Yes I agree @JonathanGregory & I think it is very impressive that it has been going strong for ~15 years!


Anyone looking at the plot would probably ask what happened to cause the two big increments in number of names in 2009 and 2018. Maybe you could hard-code labels for those steps, with information that is probably stored in Alison @japamment's memory? Perhaps the first one was due to the addition of lots of chemical names.

The big jump in 2009 / Version 12 was due to the addition of standard names for CMIP5 ... In 2018 it was CMIP6 names - those were added through a series of monthly updates, thanks to the vocabulary editor.

It is interesting you mention that @JonathanGregory as my curiosity as to what was causing the spikes was the motivation to set up the word clouds. The new names to emerge for the versions causing the spikes (should, assuming I haven't got the versioning one out as pondered above) should be those depicted in the two word clouds I provided in my initial comment. The earlier one (by version/time) does seem largely driven by chemistry-related phrases, & the later one almost fully comprising radioactivity-related including many isotopes.

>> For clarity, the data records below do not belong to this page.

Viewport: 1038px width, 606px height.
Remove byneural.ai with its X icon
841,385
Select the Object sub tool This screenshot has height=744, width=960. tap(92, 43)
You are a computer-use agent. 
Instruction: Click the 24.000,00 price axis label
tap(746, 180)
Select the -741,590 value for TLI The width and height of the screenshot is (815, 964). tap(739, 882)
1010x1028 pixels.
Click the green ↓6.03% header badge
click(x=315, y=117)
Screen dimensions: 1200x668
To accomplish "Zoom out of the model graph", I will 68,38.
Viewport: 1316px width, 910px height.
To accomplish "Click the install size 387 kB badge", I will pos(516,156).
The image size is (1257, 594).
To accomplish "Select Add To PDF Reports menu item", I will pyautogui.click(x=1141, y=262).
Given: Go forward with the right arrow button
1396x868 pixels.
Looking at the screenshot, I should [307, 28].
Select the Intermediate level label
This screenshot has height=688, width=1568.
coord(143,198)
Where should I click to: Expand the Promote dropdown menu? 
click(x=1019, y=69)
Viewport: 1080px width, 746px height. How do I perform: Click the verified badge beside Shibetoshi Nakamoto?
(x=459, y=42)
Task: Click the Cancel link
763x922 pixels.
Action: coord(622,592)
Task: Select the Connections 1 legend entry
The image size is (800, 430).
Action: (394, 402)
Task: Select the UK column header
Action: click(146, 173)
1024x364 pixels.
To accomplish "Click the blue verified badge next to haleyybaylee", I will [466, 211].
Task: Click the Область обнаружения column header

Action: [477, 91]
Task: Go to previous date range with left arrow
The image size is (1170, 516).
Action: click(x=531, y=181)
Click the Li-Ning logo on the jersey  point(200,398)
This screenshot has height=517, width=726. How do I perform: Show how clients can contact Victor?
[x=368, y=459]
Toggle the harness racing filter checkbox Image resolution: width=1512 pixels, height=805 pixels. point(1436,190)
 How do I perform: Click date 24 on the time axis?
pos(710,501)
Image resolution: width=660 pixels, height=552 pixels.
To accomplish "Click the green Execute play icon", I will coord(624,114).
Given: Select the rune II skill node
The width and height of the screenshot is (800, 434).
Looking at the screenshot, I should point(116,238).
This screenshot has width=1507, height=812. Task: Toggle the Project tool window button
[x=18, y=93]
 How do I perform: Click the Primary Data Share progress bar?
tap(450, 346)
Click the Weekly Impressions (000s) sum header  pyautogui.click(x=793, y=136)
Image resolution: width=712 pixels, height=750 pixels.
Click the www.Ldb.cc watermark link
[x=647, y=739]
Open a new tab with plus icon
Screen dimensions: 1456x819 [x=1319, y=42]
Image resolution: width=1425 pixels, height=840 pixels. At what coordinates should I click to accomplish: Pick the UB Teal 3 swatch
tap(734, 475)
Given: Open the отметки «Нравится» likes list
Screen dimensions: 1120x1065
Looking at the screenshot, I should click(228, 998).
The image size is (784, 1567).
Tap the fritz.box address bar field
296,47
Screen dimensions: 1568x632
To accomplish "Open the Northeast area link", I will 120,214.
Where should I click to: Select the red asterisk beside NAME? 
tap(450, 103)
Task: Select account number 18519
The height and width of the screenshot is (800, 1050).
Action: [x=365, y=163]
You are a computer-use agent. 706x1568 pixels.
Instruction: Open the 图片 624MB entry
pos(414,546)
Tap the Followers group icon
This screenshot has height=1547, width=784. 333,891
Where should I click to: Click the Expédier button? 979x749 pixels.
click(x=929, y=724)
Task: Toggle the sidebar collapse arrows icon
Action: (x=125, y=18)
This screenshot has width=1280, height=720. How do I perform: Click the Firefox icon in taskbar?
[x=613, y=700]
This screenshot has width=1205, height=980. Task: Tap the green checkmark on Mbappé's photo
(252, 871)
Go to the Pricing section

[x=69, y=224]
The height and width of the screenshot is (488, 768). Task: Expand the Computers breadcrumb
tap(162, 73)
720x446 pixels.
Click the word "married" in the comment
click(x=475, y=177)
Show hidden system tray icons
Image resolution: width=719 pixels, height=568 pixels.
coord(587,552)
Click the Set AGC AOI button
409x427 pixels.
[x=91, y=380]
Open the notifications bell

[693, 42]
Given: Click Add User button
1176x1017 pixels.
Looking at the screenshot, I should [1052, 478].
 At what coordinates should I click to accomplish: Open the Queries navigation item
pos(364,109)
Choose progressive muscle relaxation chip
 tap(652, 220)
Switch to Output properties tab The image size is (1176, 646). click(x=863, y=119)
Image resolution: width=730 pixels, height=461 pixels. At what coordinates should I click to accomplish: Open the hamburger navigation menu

Aha! Thanks for providing the background about those spikes @japamment. It sounds almost obvious now you explain it :smile:! I definitely think it is worth hard-coding as Jonathan suggests some CMIP{5, 6} labels against the spikes to convey that simple explanation.

Also, it could be useful to include a second line to indicate the number of aliases, because sometimes groups of new aliases have been introduced in order to change some decision about nomenclature consistently, leading to simultaneous and equal increments in the number of non-alias and alias standard names.

Also, I agree with Jonathan's comment that lots of other changes do take place in the standard name table between versions that are not new names, but would come under the heading of "maintenance", e.g. aliases.

Those are very good points regarding aliases & other "maintenance" changes, I hadn't thought to consider aspects like that.

I agree with you both that it would be instructive to depict the number of aliases also, & any other maintenance changes that might be interesting.

I'll investigate & include the alias data at the least in the plot(s) that I put in as a PR. It'll be interesting to see what influence if it has on the totals when aliases are not double-counted (as I understand it, if I have interpreted your comment correctly).


We do also update the description text from time to time to make it clearer - this can sometimes affect a lot of names but I don't know if it's something we could keep track of using these diagrams, or indeed whether people would be all that interested in seeing plots of that.

Thanks @japamment, I'll look into it. It certainly sounds useful to include on the plot(s) to depict changes in such aspects if it is possible without too much trouble.


Finally, all in response to @japamment:

I think it would be useful if you could tune the word clouds to pick out certain whole phrases, such as "mass_concentration", "mole_concentration", "due_to_convection", etc., as this is how the names are put together, rather than only taking single words in isolation.

Indeed that does sound like it could be useful. I'll start to look into it and report back either on this thread or in the opening comment of the PR when I have it ready to put up.

I think doing the plots just for the names, rather than the description text, is the right way to go. It's clearer.

Good to hear, as I would be inclined to agree & that is much simpler to do (especially as I have the code for that already)!

sadielbartholomew commented 1 week ago

After thinking about this again around the CF Workshop 2024, now the question is more about where to add such visualisations, so I have created a new Issue. Superseded by #547, so closing.